Re: [PATCH 0/4] uapi, vfs: Change the mount API UAPI [ver #2]

From: Al Viro
Date: Thu May 16 2019 - 12:52:27 EST


[linux-abi cc'd]

On Thu, May 16, 2019 at 06:31:52PM +0200, Christian Brauner wrote:
> On Thu, May 16, 2019 at 05:22:59PM +0100, Al Viro wrote:
> > On Thu, May 16, 2019 at 12:52:04PM +0100, David Howells wrote:
> > >
> > > Hi Linus, Al,
> > >
> > > Here are some patches that make changes to the mount API UAPI and two of
> > > them really need applying, before -rc1 - if they're going to be applied at
> > > all.
> >
> > I'm fine with 2--4, but I'm not convinced that cloexec-by-default crusade
> > makes any sense. Could somebody give coherent arguments in favour of
> > abandoning the existing conventions?
>
> So as I said in the commit message. From a userspace perspective it's
> more of an issue if one accidently leaks an fd to a task during exec.
>
> Also, most of the time one does not want to inherit an fd during an
> exec. It is a hazzle to always have to specify an extra flag.
>
> As Al pointed out to me open() semantics are not going anywhere. Sure,
> no argument there at all.
> But the idea of making fds cloexec by default is only targeted at fds
> that come from separate syscalls. fsopen(), open_tree_clone(), etc. they
> all return fds independent of open() so it's really easy to have them
> cloexec by default without regressing anyone and we also remove the need
> for a bunch of separate flags for each syscall to turn them into
> cloexec-fds. I mean, those for syscalls came with 4 separate flags to be
> able to specify that the returned fd should be made cloexec. The other
> way around, cloexec by default, fcntl() to remove the cloexec bit is way
> saner imho.

Re separate flags - it is, in principle, a valid argument. OTOH, I'm not
sure if they need to be separate - they all have the same value and
I don't see any reason for that to change...

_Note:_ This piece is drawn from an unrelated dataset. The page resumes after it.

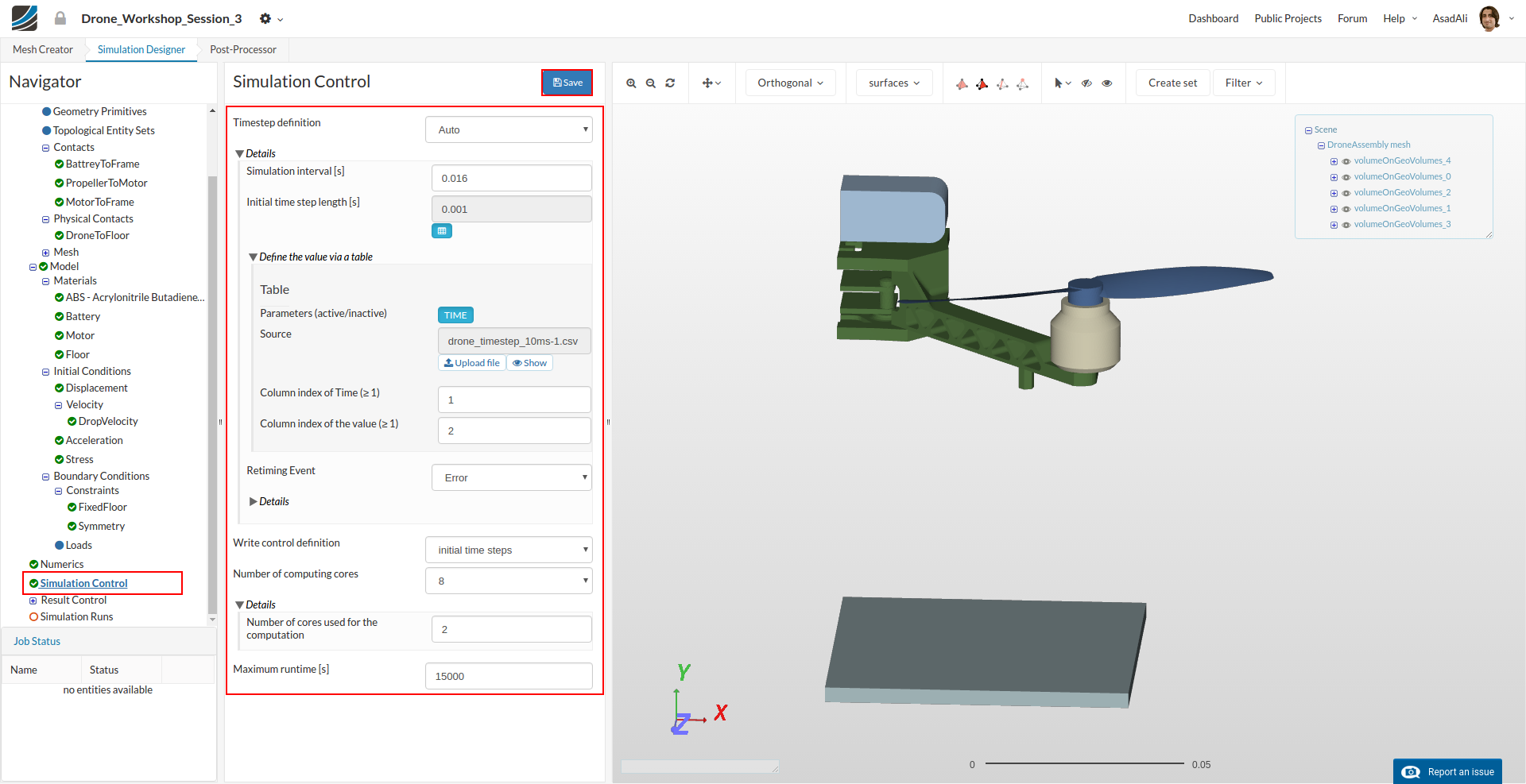The width and height of the screenshot is (1526, 784).
Task: Click the project settings gear icon
Action: (265, 18)
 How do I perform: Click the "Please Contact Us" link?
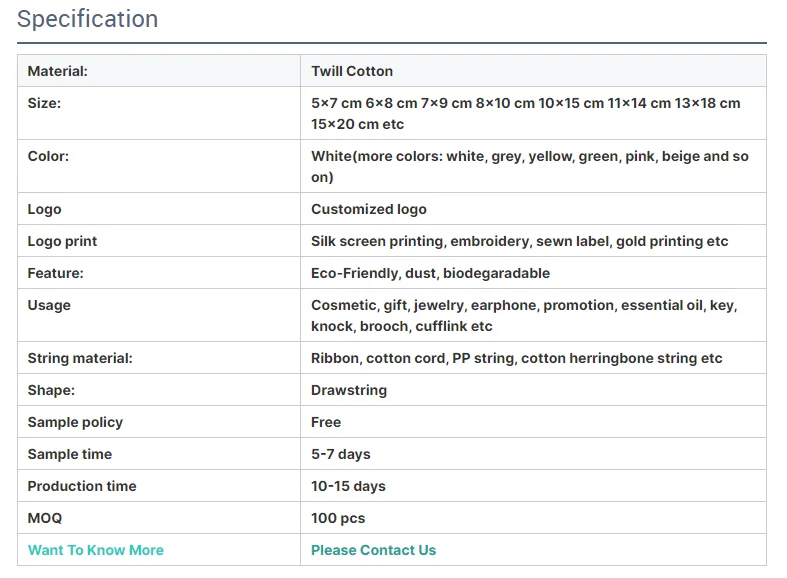(373, 550)
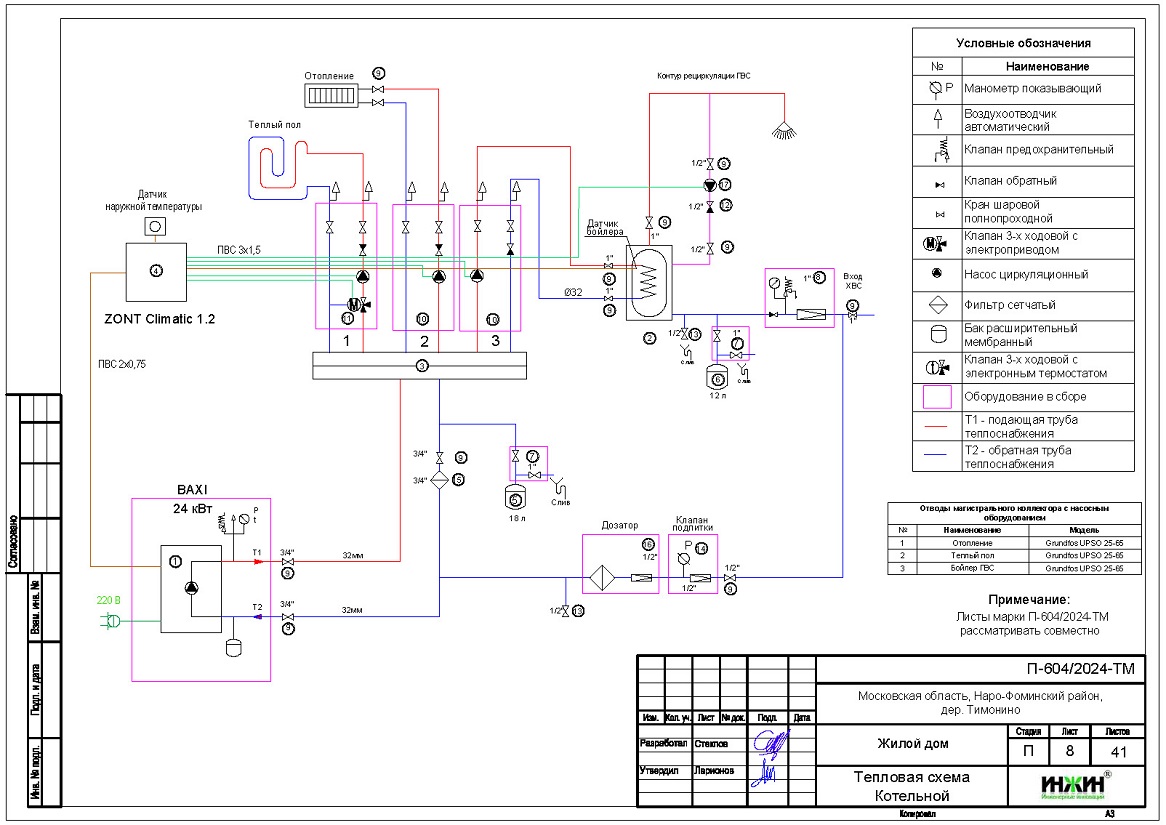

Only tangentially related, but I wonder if something like close_range(from, to)
would be a more useful approach... That kind of open-coded loops is not
rare in userland and kernel-side code can do them much cheaper. Something
like
/* that exec is sensitive */
unshare(CLONE_FILES);
/* we don't want anything past stderr here */
close_range(3, ~0U);
execve(....);
on the userland side of thing. Comments?